So, perhaps the solution to our failure to effect real change through animal personhood is to eschew performative (often prosecutorial and anthropomorphized) rhetoric on behalf of animals and give some careful thought, through discerning political considerations and contemplative experiences, to two important questions: what are the genuine interests of nonhuman animals and who should be vested with the authority to represent these interests? As I explained here and here, and as Justin Marceau explains so well here, deep engagement with the true interests of nonhuman animals does not and should not include a reliance on incarceration. The answer, perhaps, is that criminal courtrooms are not the right places for deep, thoughtful perspective-taking. This is not to say that meditative retreats or multiparty government meetings would be completely free of anthropomorphism: any humans speaking for nonhuman entities necessarily translate very different lives to their own into human terms and might, manipulatively or carelessly, twist or convert these into their own interest. This is why it is essential to identify speakers for animals who are truly curious, knowledgeable, and sincere. 

When we understand on a deep level what animals want (they are more similar to us than we might think, as Larry Carbone explains in his treatise on laboratory animals), the solutions are up to us. Bruce Friedrich of the Good Food Institute often explains that the true solution to the horrors of factory farming lie at least partly in the hands of the market: we must create substitutes to animal products that taste the same or better, and cost the same or are cheaper. Would factory farmed animals provide us with this solution? Naturally not. This is an entirely human solution, derived from an entirely human conceptual world, for the genuine problem nonhuman animals face–the horrific reality of exploitation and torture that is the CAPO industry. What Friedrich’s solution shows us is that, when we set out to comprehend the unmediated experience of our fellow living beings, with as little imposition of our own agendas on it as possible, we can then fashion human solutions to these problems. I resolved to participate in (human) elections and vote on measures that humans introduced, and on human candidates, while “thinking like a mountain” at the ballot box.

* **BRIEF 1**: In the text on animal personhood, who says the solution to factory farming lies partly in the hands of the market?
* **BRIEF 2**: Explain why the text on animal personhood considers it essential to find speakers for animals who are truly curious, knowledgeable, and sincere.
* **BRIEF 3**: Continue the text on animal personhood, starting after its final sentence about the ballot box.
The material that comes next has no connection to the text on animal personhood.

* **GIVEN INFORMATION**:

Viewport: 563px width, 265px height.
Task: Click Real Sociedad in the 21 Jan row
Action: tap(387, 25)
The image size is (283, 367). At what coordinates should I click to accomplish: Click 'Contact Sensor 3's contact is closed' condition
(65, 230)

--

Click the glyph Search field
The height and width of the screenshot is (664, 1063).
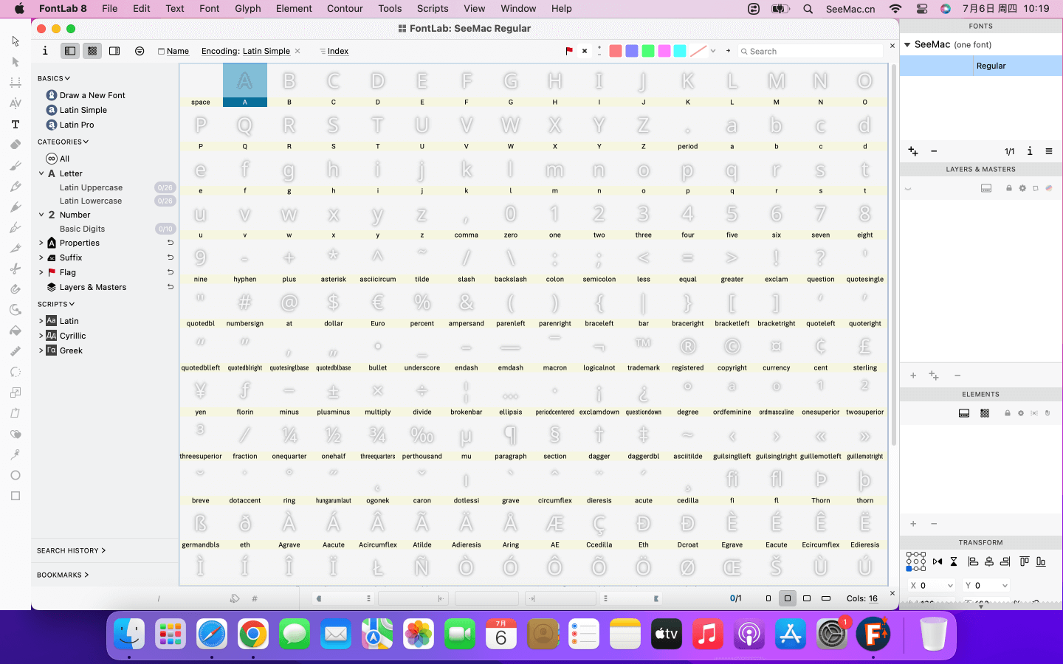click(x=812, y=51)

---

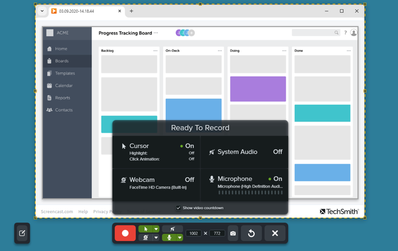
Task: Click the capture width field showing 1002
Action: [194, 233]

* **TASK RESPONSE 1**: Bruce Friedrich of the Good Food Institute.

* **TASK RESPONSE 2**: Any human speaking for nonhuman entities must translate lives very different from their own into human terms. In doing so, they might twist those lives or turn them toward their own interest, whether manipulatively or carelessly.

* **TASK RESPONSE 3**:
But we can find even more uses for thinking like a community, such as in physical and mental health matters. Recently, I read and enjoyed Will Bulsiewicz’s Fiber Fueled and listened to this podcast with him, in which he explained that we should think of our eating habits as eating not just for ourselves, but for a whole community including trillions of microbes. What I eat is for them as much as it is for me, or for whatever “me” is (not that easy to parse, with so many microbes in the mix, right?) So, when you crave a mountain of nutrition-empty things, consider that there’s an emotional aspect of “you” who wants them, while there are many aspects of “you” – the physical, biological, mental “you”, that needs other things. Think of the cliché of pregnant women “eating for two:” we’re all eating for trillions.

There’s also a psychological aspect to this: I’m enjoying Richard Schwartz’s No Bad Parts, an excellent introduction to family systems theory in psychology, which is all about the notion that we contain multitudes. It is useful to give a voice to neglected parts of the self, even if one believes there’s some “core self” (a better fit for western psychology than for Buddhist psychology.)